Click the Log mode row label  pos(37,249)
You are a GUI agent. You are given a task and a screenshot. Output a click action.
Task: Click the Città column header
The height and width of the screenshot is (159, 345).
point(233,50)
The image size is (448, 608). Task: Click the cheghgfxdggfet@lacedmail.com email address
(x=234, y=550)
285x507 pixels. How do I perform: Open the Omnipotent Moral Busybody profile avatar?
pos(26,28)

# # # # # # #

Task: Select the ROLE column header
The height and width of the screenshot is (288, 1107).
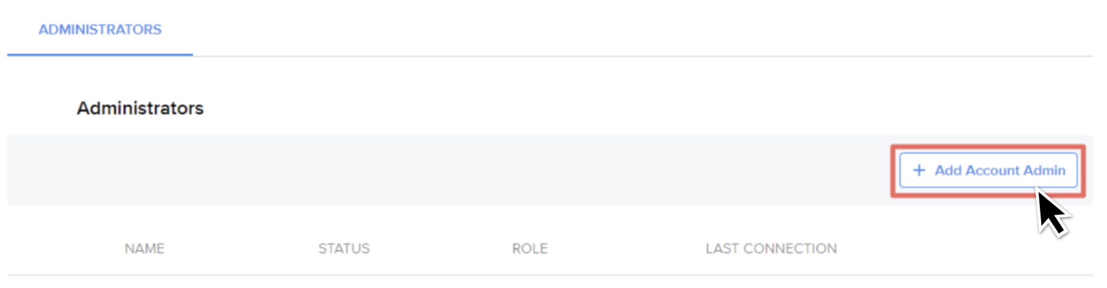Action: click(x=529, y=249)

# # # # # # #

WHAT IS REQUIRED: Only lines with the word "header" count here; copy every one from the records.

TASK ANSWER:
Task: Click the Città column header
Task: Select the ROLE column header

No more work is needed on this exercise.